Directions for this task -
In the records below, how many lines hold the word "thumbnail"? Give only the number.

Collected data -
▬▬▬
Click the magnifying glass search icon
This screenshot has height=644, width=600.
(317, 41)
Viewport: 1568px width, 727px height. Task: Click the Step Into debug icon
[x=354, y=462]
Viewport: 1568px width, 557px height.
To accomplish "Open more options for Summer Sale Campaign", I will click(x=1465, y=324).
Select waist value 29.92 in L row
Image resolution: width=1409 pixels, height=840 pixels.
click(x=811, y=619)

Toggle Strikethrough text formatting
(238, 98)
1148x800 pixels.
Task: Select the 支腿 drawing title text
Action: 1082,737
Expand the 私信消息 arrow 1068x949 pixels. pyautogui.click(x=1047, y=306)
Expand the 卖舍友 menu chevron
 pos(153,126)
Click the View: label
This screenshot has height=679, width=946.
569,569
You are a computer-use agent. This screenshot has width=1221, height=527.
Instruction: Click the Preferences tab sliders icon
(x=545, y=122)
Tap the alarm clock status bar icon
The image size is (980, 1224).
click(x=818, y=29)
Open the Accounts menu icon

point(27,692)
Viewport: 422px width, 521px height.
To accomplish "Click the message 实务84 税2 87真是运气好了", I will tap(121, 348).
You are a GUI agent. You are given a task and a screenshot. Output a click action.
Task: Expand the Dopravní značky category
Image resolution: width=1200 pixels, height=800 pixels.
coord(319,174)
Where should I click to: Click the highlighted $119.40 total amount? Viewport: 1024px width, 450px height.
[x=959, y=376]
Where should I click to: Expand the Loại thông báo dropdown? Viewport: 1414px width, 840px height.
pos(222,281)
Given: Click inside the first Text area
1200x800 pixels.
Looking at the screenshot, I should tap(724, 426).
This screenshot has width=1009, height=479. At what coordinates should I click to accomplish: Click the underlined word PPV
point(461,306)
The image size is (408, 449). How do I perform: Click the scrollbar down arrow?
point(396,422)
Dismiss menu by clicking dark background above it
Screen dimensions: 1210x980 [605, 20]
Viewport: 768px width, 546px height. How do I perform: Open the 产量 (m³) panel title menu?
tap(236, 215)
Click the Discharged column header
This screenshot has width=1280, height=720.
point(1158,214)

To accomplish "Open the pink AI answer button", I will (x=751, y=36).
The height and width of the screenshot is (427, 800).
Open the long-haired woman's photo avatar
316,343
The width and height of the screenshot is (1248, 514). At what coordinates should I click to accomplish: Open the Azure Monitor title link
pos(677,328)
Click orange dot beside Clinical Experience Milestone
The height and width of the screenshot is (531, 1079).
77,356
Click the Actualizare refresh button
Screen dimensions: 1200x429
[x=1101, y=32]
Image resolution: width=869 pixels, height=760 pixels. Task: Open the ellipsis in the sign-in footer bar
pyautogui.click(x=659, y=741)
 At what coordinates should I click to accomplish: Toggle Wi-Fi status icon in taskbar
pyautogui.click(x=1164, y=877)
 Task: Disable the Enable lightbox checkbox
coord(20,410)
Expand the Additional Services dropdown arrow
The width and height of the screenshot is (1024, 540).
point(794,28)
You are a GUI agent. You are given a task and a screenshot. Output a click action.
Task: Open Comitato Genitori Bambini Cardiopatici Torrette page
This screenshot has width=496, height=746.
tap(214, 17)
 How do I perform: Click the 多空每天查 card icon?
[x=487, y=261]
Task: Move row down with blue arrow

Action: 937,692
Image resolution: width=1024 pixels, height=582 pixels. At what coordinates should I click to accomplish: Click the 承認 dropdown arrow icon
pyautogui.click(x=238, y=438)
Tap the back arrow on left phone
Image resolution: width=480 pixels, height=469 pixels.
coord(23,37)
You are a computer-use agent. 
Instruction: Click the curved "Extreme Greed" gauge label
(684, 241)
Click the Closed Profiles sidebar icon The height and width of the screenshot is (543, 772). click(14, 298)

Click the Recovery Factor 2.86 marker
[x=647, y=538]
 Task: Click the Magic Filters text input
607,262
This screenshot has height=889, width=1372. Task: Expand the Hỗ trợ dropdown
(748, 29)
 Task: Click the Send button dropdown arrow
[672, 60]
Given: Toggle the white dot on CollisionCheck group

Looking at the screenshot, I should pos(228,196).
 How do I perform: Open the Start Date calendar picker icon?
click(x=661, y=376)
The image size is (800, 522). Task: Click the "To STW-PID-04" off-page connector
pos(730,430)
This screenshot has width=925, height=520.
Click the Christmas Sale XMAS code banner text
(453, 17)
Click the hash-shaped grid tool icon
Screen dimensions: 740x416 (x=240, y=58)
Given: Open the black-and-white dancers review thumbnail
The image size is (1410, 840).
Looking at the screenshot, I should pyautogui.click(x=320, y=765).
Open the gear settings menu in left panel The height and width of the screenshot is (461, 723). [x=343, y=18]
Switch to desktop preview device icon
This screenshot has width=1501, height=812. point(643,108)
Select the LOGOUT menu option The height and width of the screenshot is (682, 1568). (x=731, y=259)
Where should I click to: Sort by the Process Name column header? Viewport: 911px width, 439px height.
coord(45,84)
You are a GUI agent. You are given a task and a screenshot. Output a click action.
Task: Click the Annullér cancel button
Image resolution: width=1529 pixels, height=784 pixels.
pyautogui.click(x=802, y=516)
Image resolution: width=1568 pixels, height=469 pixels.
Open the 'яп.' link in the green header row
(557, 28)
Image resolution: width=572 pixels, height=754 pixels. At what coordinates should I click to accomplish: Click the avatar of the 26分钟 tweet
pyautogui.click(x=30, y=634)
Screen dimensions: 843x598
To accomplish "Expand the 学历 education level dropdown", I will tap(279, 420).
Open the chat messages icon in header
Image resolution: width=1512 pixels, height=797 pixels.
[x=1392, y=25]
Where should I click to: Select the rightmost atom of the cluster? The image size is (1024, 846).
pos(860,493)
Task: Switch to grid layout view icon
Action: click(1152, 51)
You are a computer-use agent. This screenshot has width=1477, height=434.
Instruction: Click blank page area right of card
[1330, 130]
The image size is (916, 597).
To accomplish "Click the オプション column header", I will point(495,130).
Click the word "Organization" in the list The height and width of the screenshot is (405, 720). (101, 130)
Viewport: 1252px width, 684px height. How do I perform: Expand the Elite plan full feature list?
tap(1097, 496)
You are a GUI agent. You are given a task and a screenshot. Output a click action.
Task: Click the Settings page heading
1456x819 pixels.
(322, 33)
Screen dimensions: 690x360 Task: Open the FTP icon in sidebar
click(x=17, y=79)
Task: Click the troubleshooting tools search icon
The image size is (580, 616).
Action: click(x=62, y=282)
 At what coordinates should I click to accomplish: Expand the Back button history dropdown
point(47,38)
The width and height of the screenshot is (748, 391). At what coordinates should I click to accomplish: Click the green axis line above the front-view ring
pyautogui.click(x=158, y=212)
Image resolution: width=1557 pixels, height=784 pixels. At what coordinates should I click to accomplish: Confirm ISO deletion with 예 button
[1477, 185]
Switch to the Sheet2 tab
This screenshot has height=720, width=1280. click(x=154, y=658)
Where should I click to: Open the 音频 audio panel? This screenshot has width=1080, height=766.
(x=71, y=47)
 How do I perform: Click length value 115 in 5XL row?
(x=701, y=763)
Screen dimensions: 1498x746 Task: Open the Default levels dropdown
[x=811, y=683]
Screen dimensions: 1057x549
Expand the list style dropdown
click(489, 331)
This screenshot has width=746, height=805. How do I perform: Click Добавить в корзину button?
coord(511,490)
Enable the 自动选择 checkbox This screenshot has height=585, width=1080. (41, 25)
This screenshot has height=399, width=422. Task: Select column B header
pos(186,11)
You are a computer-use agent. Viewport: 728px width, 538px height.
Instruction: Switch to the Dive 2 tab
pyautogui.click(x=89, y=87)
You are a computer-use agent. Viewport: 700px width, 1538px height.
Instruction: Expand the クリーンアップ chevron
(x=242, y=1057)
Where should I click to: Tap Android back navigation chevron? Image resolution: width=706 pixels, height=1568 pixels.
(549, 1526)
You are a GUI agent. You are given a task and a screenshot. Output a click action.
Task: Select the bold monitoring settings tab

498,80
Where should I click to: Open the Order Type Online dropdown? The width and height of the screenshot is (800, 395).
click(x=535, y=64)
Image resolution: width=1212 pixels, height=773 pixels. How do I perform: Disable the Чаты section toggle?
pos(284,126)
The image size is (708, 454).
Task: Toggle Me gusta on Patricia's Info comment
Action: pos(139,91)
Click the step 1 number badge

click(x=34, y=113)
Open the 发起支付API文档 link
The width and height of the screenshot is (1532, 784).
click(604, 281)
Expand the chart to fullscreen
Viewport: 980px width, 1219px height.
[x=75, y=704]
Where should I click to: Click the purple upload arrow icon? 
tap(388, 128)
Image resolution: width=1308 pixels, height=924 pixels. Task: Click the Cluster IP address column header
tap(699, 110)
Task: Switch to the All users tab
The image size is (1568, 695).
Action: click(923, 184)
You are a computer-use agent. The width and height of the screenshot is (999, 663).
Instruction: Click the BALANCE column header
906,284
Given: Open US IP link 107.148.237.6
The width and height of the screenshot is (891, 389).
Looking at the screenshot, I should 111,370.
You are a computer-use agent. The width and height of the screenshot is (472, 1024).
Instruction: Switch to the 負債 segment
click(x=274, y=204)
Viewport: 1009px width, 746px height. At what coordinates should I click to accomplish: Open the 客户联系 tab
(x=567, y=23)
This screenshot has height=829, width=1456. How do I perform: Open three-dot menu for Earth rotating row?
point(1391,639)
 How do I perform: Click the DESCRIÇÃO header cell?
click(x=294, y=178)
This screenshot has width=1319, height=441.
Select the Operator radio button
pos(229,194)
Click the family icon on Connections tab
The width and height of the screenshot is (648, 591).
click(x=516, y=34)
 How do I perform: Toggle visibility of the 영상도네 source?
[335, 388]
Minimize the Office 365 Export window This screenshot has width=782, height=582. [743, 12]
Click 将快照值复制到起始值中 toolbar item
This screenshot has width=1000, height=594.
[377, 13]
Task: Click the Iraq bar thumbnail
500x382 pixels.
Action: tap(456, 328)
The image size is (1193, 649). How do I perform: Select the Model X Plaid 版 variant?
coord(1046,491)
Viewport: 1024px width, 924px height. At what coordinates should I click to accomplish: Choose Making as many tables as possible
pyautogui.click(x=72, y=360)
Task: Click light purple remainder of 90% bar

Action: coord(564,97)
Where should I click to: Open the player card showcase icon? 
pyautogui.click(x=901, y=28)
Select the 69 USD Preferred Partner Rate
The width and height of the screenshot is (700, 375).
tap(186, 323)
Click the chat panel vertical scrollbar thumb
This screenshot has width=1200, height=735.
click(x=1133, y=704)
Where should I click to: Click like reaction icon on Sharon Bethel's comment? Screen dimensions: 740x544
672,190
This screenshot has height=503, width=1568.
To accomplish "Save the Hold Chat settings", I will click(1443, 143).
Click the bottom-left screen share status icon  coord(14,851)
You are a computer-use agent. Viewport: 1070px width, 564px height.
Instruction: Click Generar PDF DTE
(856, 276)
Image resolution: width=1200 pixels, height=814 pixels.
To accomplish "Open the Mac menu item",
▬▬▬
Written answer -
2